Most of us doubt, however, that Congress will have any appetite for meaningful reform of workers’ compensation at the federal level. Should Hillary Clinton win the White House, it appears she will still face Republican majorities in both houses down Pennsylvania Avenue. She will likely choose her battles carefully and a federal workers’ compensation program isn’t likely to be something for which she would expend her political capital. Alternatively, should Donald Trump win, it seems quite unlikely that he would suggest anything remotely like the sort of “reforms” suggested by the current DOL. No Republican signed the open letter sent to the Secretary of Labor last year.

Zero-Sum Mentality Likely to Continue at the State Level

For better or worse, I think the current sort of zero-sum mentality that is so prevalent in state legislatures is likely to continue. Manufacturing jobs, the sort that were so prevalent a century ago at the time state workers’ compensation systems began, have largely been involuntarily exported to countries that provide little, if any, benefits for injured workers.
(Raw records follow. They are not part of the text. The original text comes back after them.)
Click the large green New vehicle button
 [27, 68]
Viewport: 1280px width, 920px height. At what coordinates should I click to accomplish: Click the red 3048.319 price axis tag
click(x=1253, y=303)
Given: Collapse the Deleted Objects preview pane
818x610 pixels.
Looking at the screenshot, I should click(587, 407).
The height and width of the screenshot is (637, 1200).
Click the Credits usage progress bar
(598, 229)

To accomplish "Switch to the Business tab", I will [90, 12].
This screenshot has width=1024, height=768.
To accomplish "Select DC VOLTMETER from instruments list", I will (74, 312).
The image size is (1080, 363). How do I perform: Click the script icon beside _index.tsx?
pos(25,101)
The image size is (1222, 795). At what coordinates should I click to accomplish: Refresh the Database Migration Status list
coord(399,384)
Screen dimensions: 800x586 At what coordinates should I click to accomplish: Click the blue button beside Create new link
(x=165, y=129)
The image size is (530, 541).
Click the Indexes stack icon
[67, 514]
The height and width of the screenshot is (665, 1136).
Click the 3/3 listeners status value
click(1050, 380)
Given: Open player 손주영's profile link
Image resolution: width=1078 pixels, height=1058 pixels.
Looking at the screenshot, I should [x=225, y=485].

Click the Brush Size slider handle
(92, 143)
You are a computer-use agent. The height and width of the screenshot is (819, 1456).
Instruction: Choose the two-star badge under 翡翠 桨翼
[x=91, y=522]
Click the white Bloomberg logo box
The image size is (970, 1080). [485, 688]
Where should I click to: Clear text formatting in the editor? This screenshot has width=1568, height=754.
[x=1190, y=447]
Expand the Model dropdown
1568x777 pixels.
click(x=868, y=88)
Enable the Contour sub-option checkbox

That’s the way it was 120 years ago in North Carolina, long before the state’s Workers’ Compensation Act. In 1896, my paternal grandmother sustained a debilitating work-related injury when her supervisor restarted a set of textile spindles in a Gaston County mill while her hand was still in danger. She suffered the amputation of two digits of her right ring finger. She was eight years old; textile mill owners had discovered that little fingers were particularly adept at keeping the spindles clear if snarls.

Fifty years ago, Gaston County was the epicenter for yarn and thread production, with more spindles in operation than any other comparable area in the world. The Firestone Mill, which produced polyester cord for automobile tires, was the largest textile mill under one roof in the world. Today, virtually all the mills are gone. The county has seen a significant reduction in the number of work-related injuries, but it has come at the expense of its manufacturing core. Offices and retail establishments are safer than textile mills.

For all the strengths of the DOL’s report, it offers little analysis of—and shows little understanding of—the other tremendous changes that have occurred within the American workplace since the National Commission released its 1972 report. The DOL finds fault, most of it appropriately leveled, at states that have favorably responded to employer cries that workers’ compensation expenses have exploded without also paying appropriate attention to the levels of benefits paid to injured workers. The DOL yells, “Watch out states, because of your misbehavior, we’re coming for you.”

The states yawn and sigh, “We’ve heard that one before.”